§ **Requirement**
In the records below, give the lines from the line with "Task: Click the" to the line with "Action: 1033,179" again, replacing "settings gear" with "gear icon" and changing nothing else. Leave the pictures out.

§ **Given entries**
---

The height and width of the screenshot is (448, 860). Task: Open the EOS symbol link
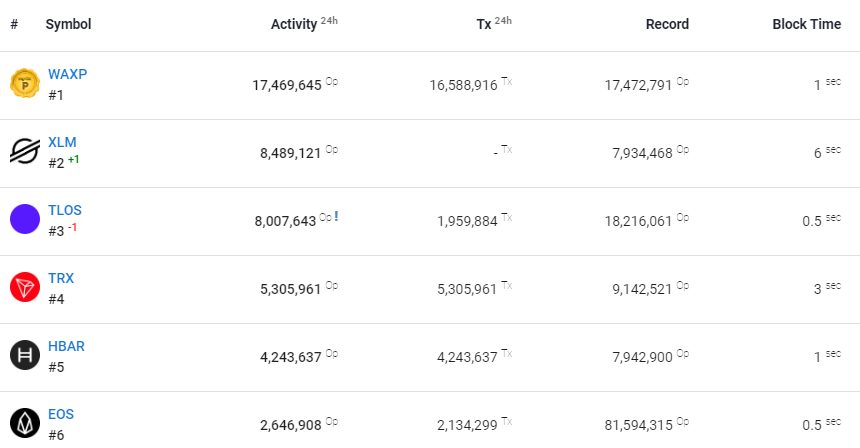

---

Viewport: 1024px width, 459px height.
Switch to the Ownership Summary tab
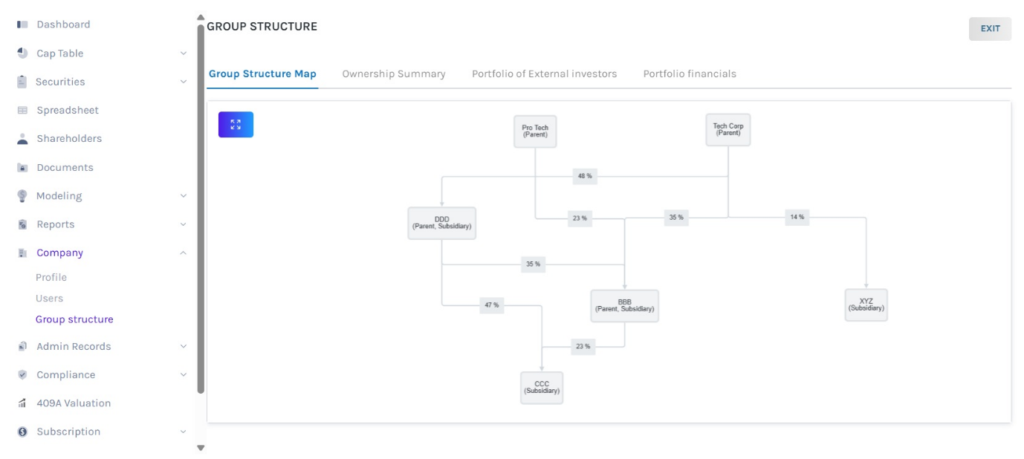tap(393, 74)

---

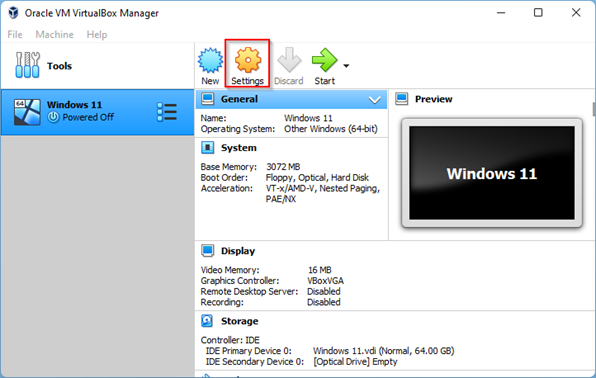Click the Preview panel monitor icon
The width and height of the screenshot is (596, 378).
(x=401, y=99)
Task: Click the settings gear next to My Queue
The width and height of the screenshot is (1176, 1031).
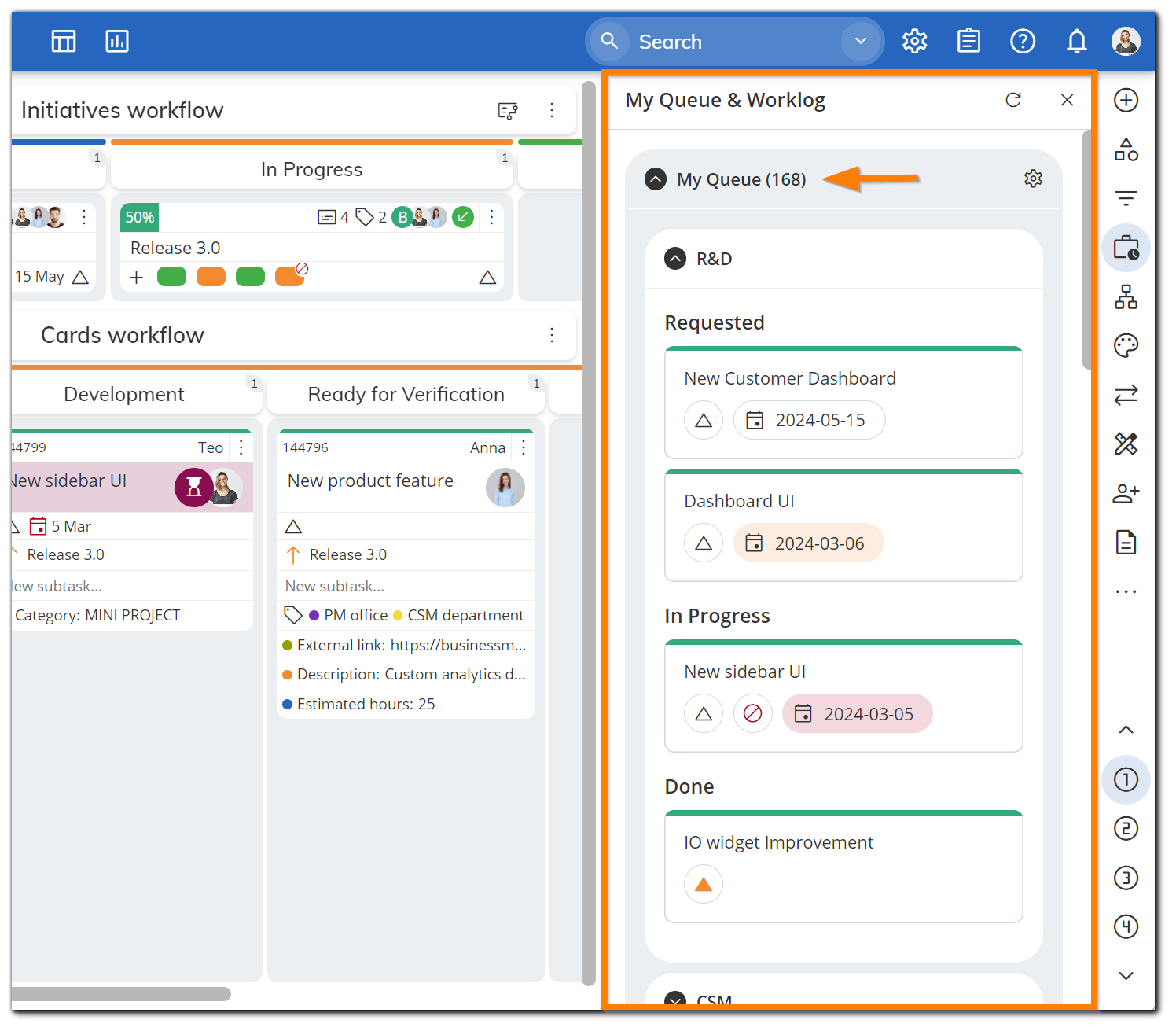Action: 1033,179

---

§ **Problem solution**
Task: Click the gear icon next to My Queue
The width and height of the screenshot is (1176, 1031).
Action: 1033,179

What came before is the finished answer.